Pour le directeur de campagne de Juppé, Gilles Boyer, « ces résultats sont un formidable encouragement qui nous conforte dans notre stratégie » même si, à l'image du candidat UMP-MoDem, il se montre « vigilant sur les photographies des sondages ». L'active campagne menée au cours des dernières semaines par l'actuel président socialiste de la région aquitaine ainsi que sa notoriété ne semblent pas suffire pour faire basculer Bordeaux à gauche. « Nous n'allons pas tenir compte de ces chiffres et nous restons mobilisés car l'envie de mordre ne nous a pas quittés », a réagi hier son directeur de campagne Etienne Parin.

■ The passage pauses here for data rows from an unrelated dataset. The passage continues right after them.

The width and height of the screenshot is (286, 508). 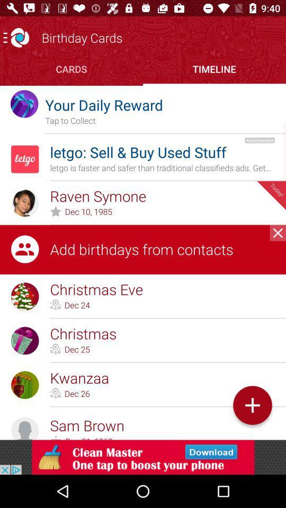 I want to click on download apps, so click(x=143, y=457).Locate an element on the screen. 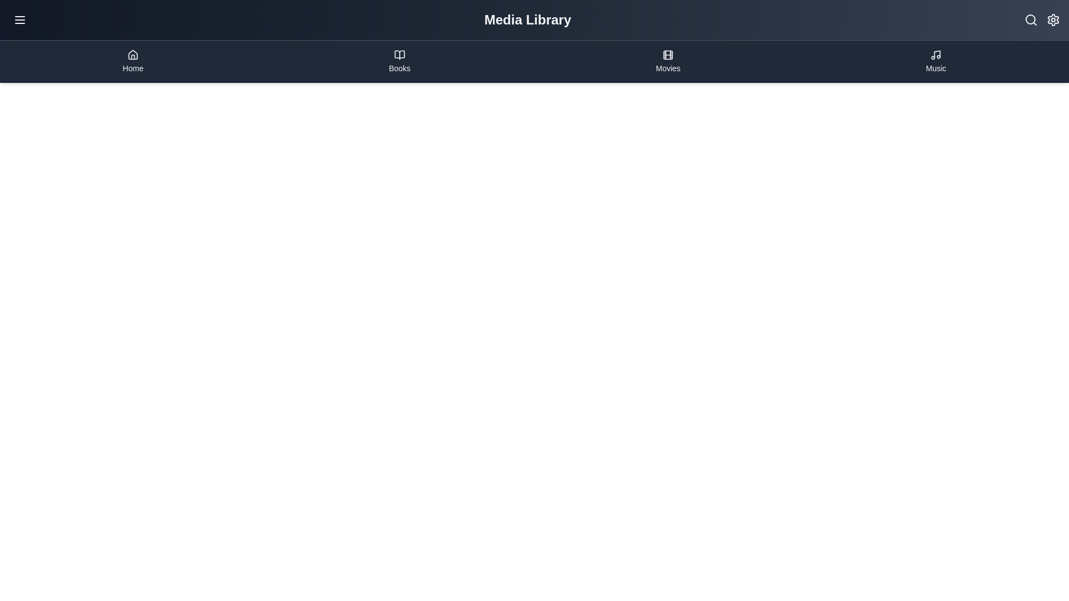 This screenshot has height=601, width=1069. the settings icon in the app bar is located at coordinates (1053, 19).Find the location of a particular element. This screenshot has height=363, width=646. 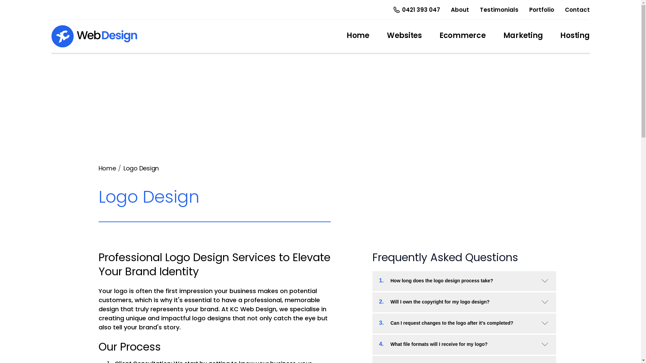

'Marketing' is located at coordinates (523, 36).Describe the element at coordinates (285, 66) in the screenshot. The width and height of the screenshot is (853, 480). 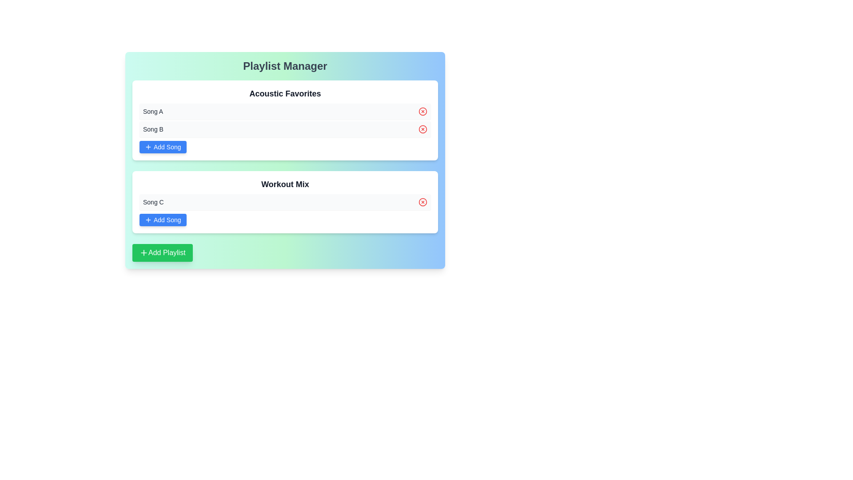
I see `the Text label that serves as the title or header for the section, providing context for the playlist interface` at that location.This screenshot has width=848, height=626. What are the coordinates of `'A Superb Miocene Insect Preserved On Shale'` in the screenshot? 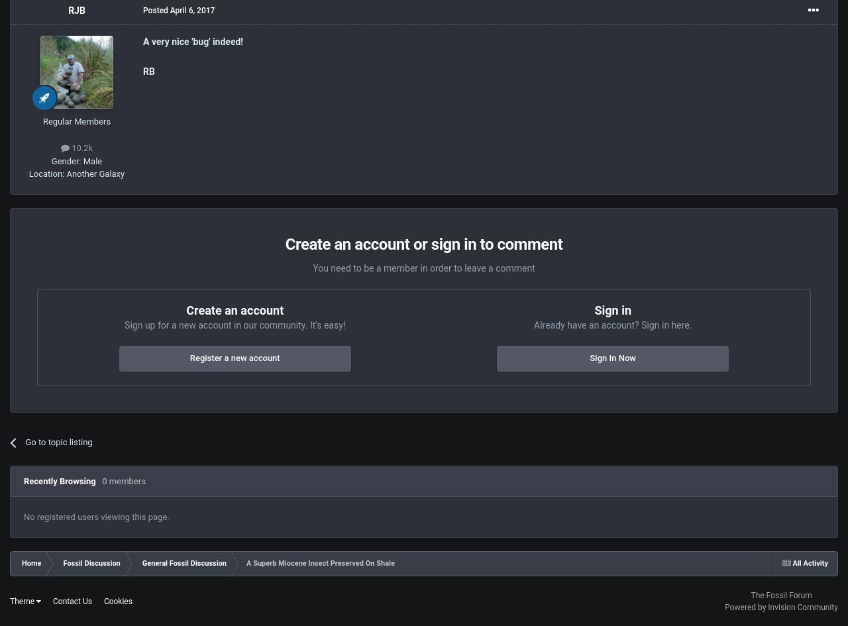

Au niveau des intentions de vote, ce sont les électeurs de Juppé qui se montrent les plus nombreux à être sûrs de leur choix (86 %) contre 75 % pour Rousset. Du côté des autres candidats, Jacques Colom-bier (FN), crédité de 2 %, obtient son plus mauvais score depuis 2001 (5,04 %). Par ailleurs, le Nouveau Centre, représenté par Adrien Bonnet, avec 2 % des intentions de vote, ne semble pas réussir à s'imposer comme une force politique. Dans l'hypothèse peu probable d'un second tour, 60 % des sondés ont indiqué avoir l'intention de voter pour Juppé qui, jusqu'à présent, a toujours été élu à Bordeaux dès le premier tour. Rousset obtiendrait seulement 40 %.